◆ **DATA SUPPLIED**
↓↓↓
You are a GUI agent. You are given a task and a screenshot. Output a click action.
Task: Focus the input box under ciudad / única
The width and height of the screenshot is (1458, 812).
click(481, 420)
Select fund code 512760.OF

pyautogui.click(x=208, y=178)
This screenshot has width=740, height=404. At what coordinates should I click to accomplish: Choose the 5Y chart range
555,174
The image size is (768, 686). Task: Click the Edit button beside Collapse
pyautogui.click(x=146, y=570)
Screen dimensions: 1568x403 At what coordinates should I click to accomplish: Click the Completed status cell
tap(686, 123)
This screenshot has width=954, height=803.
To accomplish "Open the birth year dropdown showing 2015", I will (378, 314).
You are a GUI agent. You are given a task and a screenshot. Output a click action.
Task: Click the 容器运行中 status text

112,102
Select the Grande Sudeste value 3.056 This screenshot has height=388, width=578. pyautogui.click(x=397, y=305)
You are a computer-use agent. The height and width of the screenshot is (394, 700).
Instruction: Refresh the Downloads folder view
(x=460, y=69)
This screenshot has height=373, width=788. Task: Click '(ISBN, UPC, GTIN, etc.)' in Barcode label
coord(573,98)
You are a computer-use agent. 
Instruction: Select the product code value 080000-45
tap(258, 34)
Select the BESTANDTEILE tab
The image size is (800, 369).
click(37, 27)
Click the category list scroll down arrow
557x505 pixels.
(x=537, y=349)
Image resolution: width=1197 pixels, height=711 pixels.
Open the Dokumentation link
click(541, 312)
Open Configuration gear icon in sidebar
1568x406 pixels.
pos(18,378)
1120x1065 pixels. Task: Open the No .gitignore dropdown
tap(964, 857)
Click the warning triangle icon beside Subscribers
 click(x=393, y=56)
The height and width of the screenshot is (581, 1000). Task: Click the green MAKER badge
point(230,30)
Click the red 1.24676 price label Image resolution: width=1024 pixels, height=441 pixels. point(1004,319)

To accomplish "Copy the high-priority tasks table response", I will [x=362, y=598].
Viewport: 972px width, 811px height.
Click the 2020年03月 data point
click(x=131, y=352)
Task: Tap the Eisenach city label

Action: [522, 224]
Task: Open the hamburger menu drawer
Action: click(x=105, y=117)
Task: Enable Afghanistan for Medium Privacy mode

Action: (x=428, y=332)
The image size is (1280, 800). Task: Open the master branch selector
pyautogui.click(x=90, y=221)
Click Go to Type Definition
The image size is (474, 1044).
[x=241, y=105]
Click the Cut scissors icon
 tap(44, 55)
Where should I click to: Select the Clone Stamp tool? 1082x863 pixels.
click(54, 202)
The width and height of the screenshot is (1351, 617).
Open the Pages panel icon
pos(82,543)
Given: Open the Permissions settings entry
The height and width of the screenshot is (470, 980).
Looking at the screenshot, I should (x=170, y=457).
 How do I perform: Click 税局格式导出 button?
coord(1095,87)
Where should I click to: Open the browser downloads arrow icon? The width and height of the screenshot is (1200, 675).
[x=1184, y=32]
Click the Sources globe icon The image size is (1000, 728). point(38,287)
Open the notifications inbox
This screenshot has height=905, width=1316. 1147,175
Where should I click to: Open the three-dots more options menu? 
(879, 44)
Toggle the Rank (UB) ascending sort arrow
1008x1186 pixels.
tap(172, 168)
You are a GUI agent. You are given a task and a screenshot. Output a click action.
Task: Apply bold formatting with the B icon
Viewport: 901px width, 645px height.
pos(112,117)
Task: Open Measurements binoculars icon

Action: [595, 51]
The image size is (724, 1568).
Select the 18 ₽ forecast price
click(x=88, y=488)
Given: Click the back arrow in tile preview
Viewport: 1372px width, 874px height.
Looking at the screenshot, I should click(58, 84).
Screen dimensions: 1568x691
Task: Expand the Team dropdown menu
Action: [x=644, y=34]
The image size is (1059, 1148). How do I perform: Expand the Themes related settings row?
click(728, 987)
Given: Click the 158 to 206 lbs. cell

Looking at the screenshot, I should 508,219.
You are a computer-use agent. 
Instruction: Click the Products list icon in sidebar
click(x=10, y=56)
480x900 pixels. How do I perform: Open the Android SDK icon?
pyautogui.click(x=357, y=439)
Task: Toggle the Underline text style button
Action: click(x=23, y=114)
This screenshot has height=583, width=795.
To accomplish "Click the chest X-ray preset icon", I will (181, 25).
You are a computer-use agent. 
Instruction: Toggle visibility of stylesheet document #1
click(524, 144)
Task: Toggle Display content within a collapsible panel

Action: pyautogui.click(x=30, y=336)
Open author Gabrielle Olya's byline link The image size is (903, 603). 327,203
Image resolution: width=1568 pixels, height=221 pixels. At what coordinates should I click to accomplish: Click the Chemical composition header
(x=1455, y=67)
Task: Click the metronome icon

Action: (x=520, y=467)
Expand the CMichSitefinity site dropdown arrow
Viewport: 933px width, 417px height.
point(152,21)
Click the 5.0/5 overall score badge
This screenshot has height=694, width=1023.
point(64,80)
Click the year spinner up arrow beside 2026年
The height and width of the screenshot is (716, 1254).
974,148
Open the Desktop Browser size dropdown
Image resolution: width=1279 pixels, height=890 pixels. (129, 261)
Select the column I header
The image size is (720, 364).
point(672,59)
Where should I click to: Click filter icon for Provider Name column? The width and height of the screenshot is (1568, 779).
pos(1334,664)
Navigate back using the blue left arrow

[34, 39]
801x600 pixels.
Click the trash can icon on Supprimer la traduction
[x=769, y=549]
↑↑↑
Now write the data shown above out again, word for word.

◆ **EXPECTED OUTPUT**
You are a GUI agent. You are given a task and a screenshot. Output a click action.
Task: Focus the input box under ciudad / única
The width and height of the screenshot is (1458, 812).
click(481, 420)
Select fund code 512760.OF

pyautogui.click(x=208, y=178)
This screenshot has width=740, height=404. At what coordinates should I click to accomplish: Choose the 5Y chart range
555,174
The image size is (768, 686). Task: Click the Edit button beside Collapse
pyautogui.click(x=146, y=570)
Screen dimensions: 1568x403 At what coordinates should I click to accomplish: Click the Completed status cell
tap(686, 123)
This screenshot has width=954, height=803.
To accomplish "Open the birth year dropdown showing 2015", I will (378, 314).
You are a GUI agent. You are given a task and a screenshot. Output a click action.
Task: Click the 容器运行中 status text

112,102
Select the Grande Sudeste value 3.056 This screenshot has height=388, width=578. pyautogui.click(x=397, y=305)
You are a computer-use agent. The height and width of the screenshot is (394, 700).
Instruction: Refresh the Downloads folder view
(x=460, y=69)
This screenshot has height=373, width=788. Task: Click '(ISBN, UPC, GTIN, etc.)' in Barcode label
coord(573,98)
You are a computer-use agent. 
Instruction: Select the product code value 080000-45
tap(258, 34)
Select the BESTANDTEILE tab
The image size is (800, 369).
click(37, 27)
Click the category list scroll down arrow
557x505 pixels.
(x=537, y=349)
Image resolution: width=1197 pixels, height=711 pixels.
Open the Dokumentation link
click(541, 312)
Open Configuration gear icon in sidebar
1568x406 pixels.
pos(18,378)
1120x1065 pixels. Task: Open the No .gitignore dropdown
tap(964, 857)
Click the warning triangle icon beside Subscribers
 click(x=393, y=56)
The height and width of the screenshot is (581, 1000). Task: Click the green MAKER badge
point(230,30)
Click the red 1.24676 price label Image resolution: width=1024 pixels, height=441 pixels. point(1004,319)

To accomplish "Copy the high-priority tasks table response", I will [x=362, y=598].
Viewport: 972px width, 811px height.
Click the 2020年03月 data point
click(x=131, y=352)
Task: Tap the Eisenach city label

Action: [522, 224]
Task: Open the hamburger menu drawer
Action: click(x=105, y=117)
Task: Enable Afghanistan for Medium Privacy mode

Action: (x=428, y=332)
The image size is (1280, 800). Task: Open the master branch selector
pyautogui.click(x=90, y=221)
Click Go to Type Definition
The image size is (474, 1044).
[x=241, y=105]
Click the Cut scissors icon
 tap(44, 55)
Where should I click to: Select the Clone Stamp tool? 1082x863 pixels.
click(54, 202)
The width and height of the screenshot is (1351, 617).
Open the Pages panel icon
pos(82,543)
Given: Open the Permissions settings entry
The height and width of the screenshot is (470, 980).
Looking at the screenshot, I should (x=170, y=457).
 How do I perform: Click 税局格式导出 button?
coord(1095,87)
Where should I click to: Open the browser downloads arrow icon? The width and height of the screenshot is (1200, 675).
[x=1184, y=32]
Click the Sources globe icon The image size is (1000, 728). point(38,287)
Open the notifications inbox
This screenshot has height=905, width=1316. 1147,175
Where should I click to: Open the three-dots more options menu? 
(879, 44)
Toggle the Rank (UB) ascending sort arrow
1008x1186 pixels.
tap(172, 168)
You are a GUI agent. You are given a task and a screenshot. Output a click action.
Task: Apply bold formatting with the B icon
Viewport: 901px width, 645px height.
pos(112,117)
Task: Open Measurements binoculars icon

Action: [595, 51]
The image size is (724, 1568).
Select the 18 ₽ forecast price
click(x=88, y=488)
Given: Click the back arrow in tile preview
Viewport: 1372px width, 874px height.
Looking at the screenshot, I should click(58, 84).
Screen dimensions: 1568x691
Task: Expand the Team dropdown menu
Action: [x=644, y=34]
The image size is (1059, 1148). How do I perform: Expand the Themes related settings row?
click(728, 987)
Given: Click the 158 to 206 lbs. cell

Looking at the screenshot, I should 508,219.
You are a computer-use agent. 
Instruction: Click the Products list icon in sidebar
click(x=10, y=56)
480x900 pixels. How do I perform: Open the Android SDK icon?
pyautogui.click(x=357, y=439)
Task: Toggle the Underline text style button
Action: click(x=23, y=114)
This screenshot has height=583, width=795.
To accomplish "Click the chest X-ray preset icon", I will (181, 25).
You are a computer-use agent. 
Instruction: Toggle visibility of stylesheet document #1
click(524, 144)
Task: Toggle Display content within a collapsible panel

Action: pyautogui.click(x=30, y=336)
Open author Gabrielle Olya's byline link The image size is (903, 603). 327,203
Image resolution: width=1568 pixels, height=221 pixels. At what coordinates should I click to accomplish: Click the Chemical composition header
(x=1455, y=67)
Task: Click the metronome icon

Action: (x=520, y=467)
Expand the CMichSitefinity site dropdown arrow
Viewport: 933px width, 417px height.
point(152,21)
Click the 5.0/5 overall score badge
This screenshot has height=694, width=1023.
point(64,80)
Click the year spinner up arrow beside 2026年
The height and width of the screenshot is (716, 1254).
974,148
Open the Desktop Browser size dropdown
Image resolution: width=1279 pixels, height=890 pixels. (129, 261)
Select the column I header
The image size is (720, 364).
point(672,59)
Where should I click to: Click filter icon for Provider Name column? The width and height of the screenshot is (1568, 779).
pos(1334,664)
Navigate back using the blue left arrow

[34, 39]
801x600 pixels.
Click the trash can icon on Supprimer la traduction
[x=769, y=549]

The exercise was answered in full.